Concerns about the event, however, include excessive noise, interruption of business activity and a potential increase in alcohol-related incidents. The length of the event — eight days — is seen as too long for an outdoor gathering that would normally be held in a larger and more rural location. Another concern is that these types of events normally draw vendors that would compete with business interests in the downtown district.
But last week a spokesman erased what were likely some of the biggest objections.
“We are prepared to compromise,” said Bob Struyk, one of the event organizers, before city commissioners. “We think a three- or four-day event is doable, with the bikers leaving on Sunday.”

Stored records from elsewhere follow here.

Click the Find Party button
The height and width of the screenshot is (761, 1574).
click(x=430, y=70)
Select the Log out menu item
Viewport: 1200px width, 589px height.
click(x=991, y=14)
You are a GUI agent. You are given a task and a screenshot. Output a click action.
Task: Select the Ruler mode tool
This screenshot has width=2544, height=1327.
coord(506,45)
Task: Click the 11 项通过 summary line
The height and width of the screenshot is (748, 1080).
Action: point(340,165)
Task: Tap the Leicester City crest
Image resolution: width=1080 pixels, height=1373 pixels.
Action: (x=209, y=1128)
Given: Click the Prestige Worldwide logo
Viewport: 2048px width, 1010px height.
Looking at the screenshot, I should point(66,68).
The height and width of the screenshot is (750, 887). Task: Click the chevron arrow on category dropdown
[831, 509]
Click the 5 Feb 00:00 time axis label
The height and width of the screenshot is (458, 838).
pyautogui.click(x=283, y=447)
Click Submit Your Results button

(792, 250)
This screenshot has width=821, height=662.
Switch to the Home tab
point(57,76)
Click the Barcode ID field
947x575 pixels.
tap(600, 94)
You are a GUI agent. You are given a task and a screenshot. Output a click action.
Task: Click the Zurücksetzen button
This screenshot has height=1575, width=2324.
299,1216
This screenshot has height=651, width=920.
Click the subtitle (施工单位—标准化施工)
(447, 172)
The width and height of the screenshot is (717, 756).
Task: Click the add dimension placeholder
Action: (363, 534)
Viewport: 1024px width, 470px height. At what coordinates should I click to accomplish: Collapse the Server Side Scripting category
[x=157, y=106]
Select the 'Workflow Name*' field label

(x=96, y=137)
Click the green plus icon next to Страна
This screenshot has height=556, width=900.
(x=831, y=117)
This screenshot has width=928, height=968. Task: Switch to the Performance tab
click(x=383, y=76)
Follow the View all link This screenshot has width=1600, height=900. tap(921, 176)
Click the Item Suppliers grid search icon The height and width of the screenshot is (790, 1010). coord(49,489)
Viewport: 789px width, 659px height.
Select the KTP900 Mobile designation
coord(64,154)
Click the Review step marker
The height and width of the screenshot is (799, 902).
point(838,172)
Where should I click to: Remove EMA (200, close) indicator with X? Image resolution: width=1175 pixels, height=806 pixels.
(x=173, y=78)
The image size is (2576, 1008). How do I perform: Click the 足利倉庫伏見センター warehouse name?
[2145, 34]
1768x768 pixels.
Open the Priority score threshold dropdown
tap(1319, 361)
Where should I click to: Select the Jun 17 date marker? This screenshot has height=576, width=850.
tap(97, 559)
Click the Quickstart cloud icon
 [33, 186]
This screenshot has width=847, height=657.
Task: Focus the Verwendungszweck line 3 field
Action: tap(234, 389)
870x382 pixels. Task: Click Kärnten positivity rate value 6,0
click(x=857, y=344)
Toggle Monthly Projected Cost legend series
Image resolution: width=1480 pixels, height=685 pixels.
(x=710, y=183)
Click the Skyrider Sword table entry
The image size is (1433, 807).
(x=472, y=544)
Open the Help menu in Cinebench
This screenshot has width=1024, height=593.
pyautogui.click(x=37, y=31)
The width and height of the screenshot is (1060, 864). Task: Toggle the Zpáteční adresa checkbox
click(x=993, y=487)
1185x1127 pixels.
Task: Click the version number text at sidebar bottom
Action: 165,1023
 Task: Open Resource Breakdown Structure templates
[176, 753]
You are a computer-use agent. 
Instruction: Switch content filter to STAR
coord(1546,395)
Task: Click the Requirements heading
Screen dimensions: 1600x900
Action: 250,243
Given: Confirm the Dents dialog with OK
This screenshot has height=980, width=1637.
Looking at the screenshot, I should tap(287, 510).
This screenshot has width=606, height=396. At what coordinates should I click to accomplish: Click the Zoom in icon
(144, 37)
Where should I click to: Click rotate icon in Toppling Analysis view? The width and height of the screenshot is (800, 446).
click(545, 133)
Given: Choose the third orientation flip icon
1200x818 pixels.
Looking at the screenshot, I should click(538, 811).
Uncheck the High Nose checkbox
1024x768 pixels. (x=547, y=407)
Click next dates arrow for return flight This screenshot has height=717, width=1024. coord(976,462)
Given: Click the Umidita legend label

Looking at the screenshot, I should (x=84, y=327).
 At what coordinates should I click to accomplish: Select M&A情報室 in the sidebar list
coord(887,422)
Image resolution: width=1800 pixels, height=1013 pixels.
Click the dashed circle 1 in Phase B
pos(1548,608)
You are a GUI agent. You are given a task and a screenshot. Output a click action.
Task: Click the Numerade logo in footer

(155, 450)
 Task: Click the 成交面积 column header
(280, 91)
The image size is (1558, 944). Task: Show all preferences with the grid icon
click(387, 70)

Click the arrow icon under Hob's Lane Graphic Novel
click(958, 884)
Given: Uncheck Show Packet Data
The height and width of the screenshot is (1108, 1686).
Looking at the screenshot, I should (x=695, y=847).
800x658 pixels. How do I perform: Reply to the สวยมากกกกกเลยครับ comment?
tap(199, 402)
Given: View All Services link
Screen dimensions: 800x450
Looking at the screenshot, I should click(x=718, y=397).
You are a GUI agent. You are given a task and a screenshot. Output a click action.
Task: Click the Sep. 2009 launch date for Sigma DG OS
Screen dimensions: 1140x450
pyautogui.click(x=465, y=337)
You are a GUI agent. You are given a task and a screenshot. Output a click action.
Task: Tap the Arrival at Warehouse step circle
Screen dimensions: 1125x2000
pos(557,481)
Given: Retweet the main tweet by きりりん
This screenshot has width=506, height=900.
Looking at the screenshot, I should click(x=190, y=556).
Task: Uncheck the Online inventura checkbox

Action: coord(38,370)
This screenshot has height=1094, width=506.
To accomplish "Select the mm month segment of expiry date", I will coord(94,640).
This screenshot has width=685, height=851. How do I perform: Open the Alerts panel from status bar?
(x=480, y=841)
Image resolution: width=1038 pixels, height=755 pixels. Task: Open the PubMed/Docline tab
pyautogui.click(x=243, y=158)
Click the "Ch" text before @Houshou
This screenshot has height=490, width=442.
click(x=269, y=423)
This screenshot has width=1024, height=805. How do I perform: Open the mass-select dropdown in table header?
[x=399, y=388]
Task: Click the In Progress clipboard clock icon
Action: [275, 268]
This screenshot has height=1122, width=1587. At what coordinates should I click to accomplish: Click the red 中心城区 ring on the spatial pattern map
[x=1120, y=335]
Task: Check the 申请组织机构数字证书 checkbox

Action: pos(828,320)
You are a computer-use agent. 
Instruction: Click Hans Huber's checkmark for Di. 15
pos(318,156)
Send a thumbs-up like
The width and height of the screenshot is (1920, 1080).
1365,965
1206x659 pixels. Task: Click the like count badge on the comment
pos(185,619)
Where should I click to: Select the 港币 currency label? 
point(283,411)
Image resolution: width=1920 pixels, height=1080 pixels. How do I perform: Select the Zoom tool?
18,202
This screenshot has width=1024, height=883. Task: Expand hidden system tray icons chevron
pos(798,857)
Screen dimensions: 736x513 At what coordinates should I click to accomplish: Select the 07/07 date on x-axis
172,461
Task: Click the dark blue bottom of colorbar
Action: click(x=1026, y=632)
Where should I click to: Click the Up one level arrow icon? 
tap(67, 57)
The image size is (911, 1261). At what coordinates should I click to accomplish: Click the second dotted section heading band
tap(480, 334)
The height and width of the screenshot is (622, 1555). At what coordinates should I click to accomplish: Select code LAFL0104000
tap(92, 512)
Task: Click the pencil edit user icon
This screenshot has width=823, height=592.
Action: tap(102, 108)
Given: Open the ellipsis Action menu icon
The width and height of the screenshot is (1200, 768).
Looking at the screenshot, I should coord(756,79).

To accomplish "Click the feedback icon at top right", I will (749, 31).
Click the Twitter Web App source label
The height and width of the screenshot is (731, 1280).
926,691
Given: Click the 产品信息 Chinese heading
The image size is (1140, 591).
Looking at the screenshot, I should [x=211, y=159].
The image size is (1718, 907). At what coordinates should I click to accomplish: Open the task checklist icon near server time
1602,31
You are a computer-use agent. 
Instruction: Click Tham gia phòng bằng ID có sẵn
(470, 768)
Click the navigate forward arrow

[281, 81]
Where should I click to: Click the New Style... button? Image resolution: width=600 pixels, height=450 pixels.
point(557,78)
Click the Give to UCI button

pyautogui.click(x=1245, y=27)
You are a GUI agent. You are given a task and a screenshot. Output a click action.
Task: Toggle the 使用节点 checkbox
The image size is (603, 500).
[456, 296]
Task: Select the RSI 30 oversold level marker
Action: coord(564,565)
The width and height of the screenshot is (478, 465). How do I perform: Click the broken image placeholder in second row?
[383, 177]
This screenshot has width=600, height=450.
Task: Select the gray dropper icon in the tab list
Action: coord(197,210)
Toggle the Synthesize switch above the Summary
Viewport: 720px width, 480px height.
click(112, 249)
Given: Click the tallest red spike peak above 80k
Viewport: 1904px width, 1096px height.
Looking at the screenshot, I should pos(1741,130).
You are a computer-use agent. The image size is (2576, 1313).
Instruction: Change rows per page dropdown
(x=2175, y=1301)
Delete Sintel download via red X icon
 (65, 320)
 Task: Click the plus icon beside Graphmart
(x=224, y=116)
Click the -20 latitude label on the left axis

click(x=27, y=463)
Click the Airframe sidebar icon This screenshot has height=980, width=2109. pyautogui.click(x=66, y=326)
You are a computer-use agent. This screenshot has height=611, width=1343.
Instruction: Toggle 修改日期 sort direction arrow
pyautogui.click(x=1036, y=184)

That means the bike “week” would become a half-week. It would begin Thursday, July 21, as a four-day event instead of beginning Sunday, July 17, as an eight-day event.
Struyk also said beer tents and outside food vendors wouldn’t be allowed to set up during the event. He felt those two restrictions would drive business to downtown and near-downtown restaurants and bars. “The type of vendors that will come in will not compete with your downtown businesses,” Struyk told commissioners. Normally, he said an event of this size has about 100 food and merchandise vendors serving attendees.
Downtown Alliance Executive Director Sharon Evoy said her organization, which represents downtown business owners, hasn’t taken a position on whether the event should be held. But she said last week that the e-mails she has received are 2-to-1 against allowing it to take place downtown.
Evoy added that most business owners who attended an informational meeting held by the alliance prior to last week’s commission meeting were opposed to hosting the event. At the same time, though, she noted that some business owners she knew were in favor of the event didn’t speak at the meeting. Evoy said the alliance is meeting this week and board members are expected to spend much of their time discussing the event.
Bike week organizers must meet with the DDA and the Parking Commission because the event wants to lease space in some of the city’s downtown parking lots south of Fulton Street. Organizers also are expected to meet in a few weeks with the Arena District, a coalition of 18 downtown bars, restaurants and coffee shops.
The City Commission will need to approve the area designated for the event for it to go forward, but can’t do that until 30 days before its start date.
“The event has to pay the full cost of overtime,” said Todd Tofferi, special events manager for the city, of additional costs the city would incur from hosting bike week.
Second Ward City Commissioner Ruth Kelly did some digging on her own and contacted city officials in Knoxville, Tenn., to learn how a similar motorcycle event impacted that city, which is roughly the same size as Grand Rapids. She was told that attendees will spend money and was advised by Knoxville officials to strictly control the event, especially the entertainment elements.
“We have to prepare, prepare and prepare,” she said. “So this will give us something to think about before Feb. 8.”